Russia’s T-Platforms shows MIPS-based SMARC board
T-Platforms is the parent company to Baikal Electronics JSC, a fabless developer of SoCs based on ARM and Imagination Technologies cores. The Baikal-T1 SoC is the world’s first silicon implementation of the MIPS Warrior P5600 core from Imagination and has a power consumption of less than 5W.
The computer module is intended to be used a daughter board building block so that customers can focus on creating application-specific carrier boards in areas such as transport control systems, industrial automation, healthcare and networking equipment.
The SF-BT1 module is based on the SMARC (Smart Mobility ARChitecture) v1.1 specification, a small form factor computer-on-module definition targeting applications that require low power, low costs, and high performance. The modules are already used in T-Platforms’ products for industrial automation and desktop computing.
The module offers multiple interfaces for communication with active devices (10GbE and GbE, USB, PCIe), as well as interaction with sensors, relays and other terminal equipment (GPIO, UART, I2C, SPI). JTAG and EJTAG interfaces are included for diagnostic and debugging purposes. When in mass production, SF-BT1 modules will feature up to 8Gbytes of RAM and optional nonvolatile memory.
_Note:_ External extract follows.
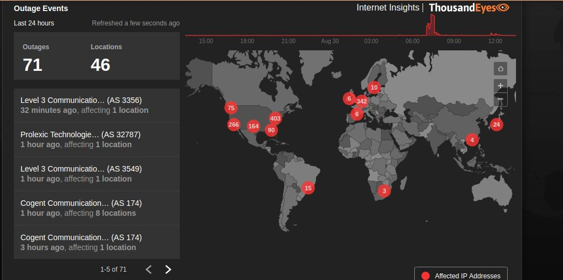The height and width of the screenshot is (280, 563).
Task: Select the 403 outage cluster marker
Action: click(x=275, y=118)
The first production lot will be manufactured in Russia and is scheduled for delivery in 3Q16.
The virtualization technology present within the Warrior P-class CPU allows multiple Linux OS instances to run in parallel on the SF-BT1, each in its own domain protected from lateral data movement attacks. T-Platforms has demonstrated the running of the prplSecurity framework from the Prpl Foundation, a collection of open source APIs providing hardware-level security controls such as root of trust, secure boot, secure hypervisor and secure inter-vm communications.
T-Platforms is also using the SF-BT1 modules as developer kits. They come with 2Gbytes of RAM, software development tools, technical design guides, and sample carrier boards for testing purposes.
“We view this product as a cornerstone of an ecosystem we want to help building around Baikal CPUs, promoting and speeding up its adoption by the Russian and global development community,” said Vsevolod Opanasenko, CEO of T-Platforms in a press release issued by Baikal Electronics.